Li Kan’s roller-coaster farm of 2 hectares lies at an elevation of 1,340 meters, in Lancang County, Simao Prefecture, in the endless mountains of China’s Yunnan Province. He was one of the first to be caught up in a new green revolution that is spreading across Yunnan’s fragile mountain uplands, where an estimated 1 million people depend upon upland rice as a staple food. The revolution comes in the form of a new farming system, the key component of which is a collection of new upland rice varieties that have tripled yields, and more.
Already, the new system has lifted hundreds of thousands of farmers and their families out of poverty. Even more extraordinary is the fact that changes to upland farming systems on the scale being witnessed in Yunnan have rarely, if ever, been achieved before. The theory behind the transformation has long existed, but its practical application has frustrated agricultural authorities and scientists alike in many countries of the Asia Pacific region.

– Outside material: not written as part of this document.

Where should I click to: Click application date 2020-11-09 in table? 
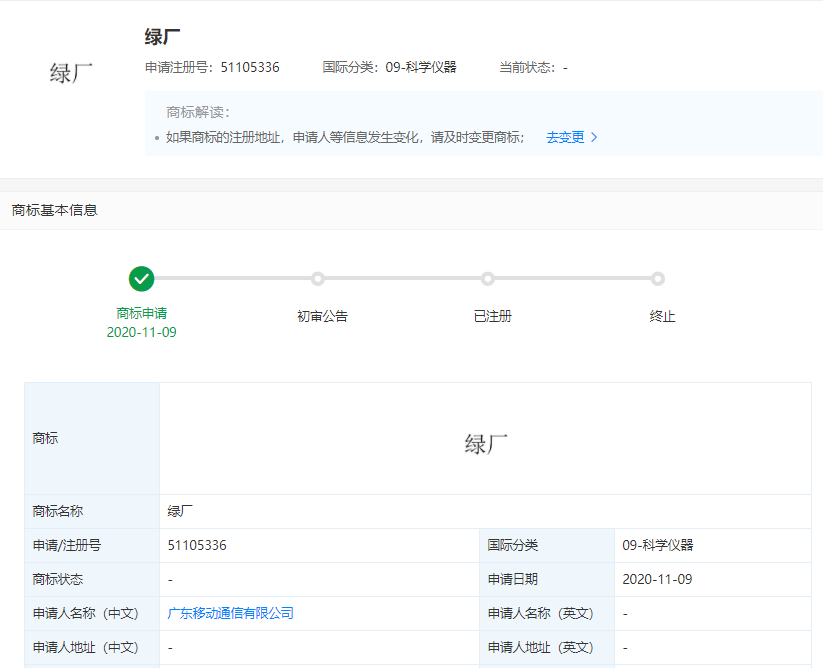(657, 579)
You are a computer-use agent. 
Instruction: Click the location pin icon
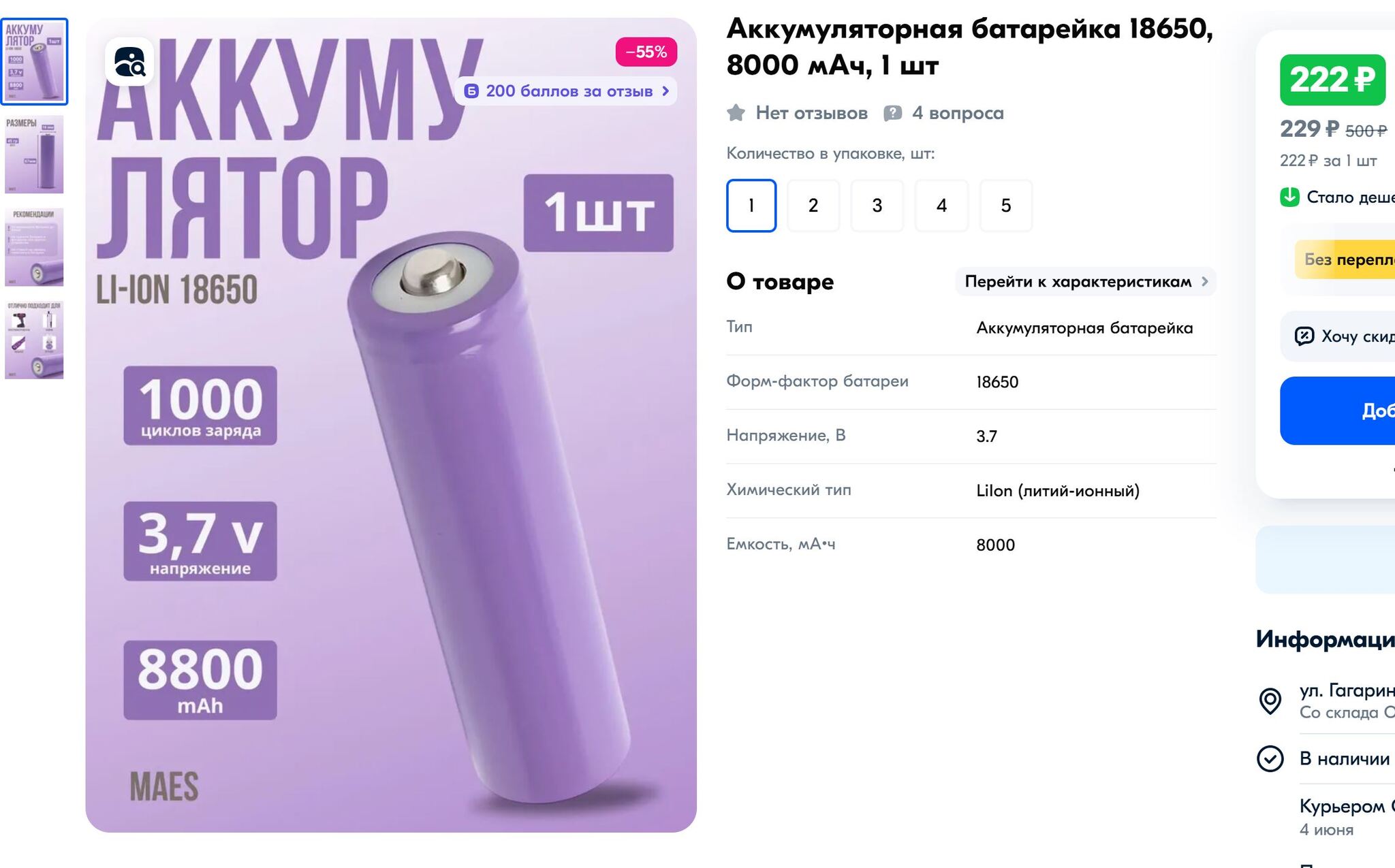click(x=1270, y=701)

For thousands of years, the farmers of minority ethnic groups living in the highlands of countries such as China, India, Myanmar, Thailand, Lao People’s Democratic Republic (Lao PDR), and Vietnam have grown traditional varieties of upland rice in shifting cultivation systems. They cleared forest from mountainsides, grew their rice and other crops until the soil was exhausted or competition from weeds became intolerable, and then they cleared a new plot and moved, leaving the old one fallow.
This system was sustainable while the need for food was limited by a small population and cleared fields were able to lie idle for long enough to recover. But the population grew rapidly. Vast forested mountainsides were stripped bare with the need to grow more food and nature was not given enough time to rejuvenate them from the depletion wrought by food crops and tropical sun and rain.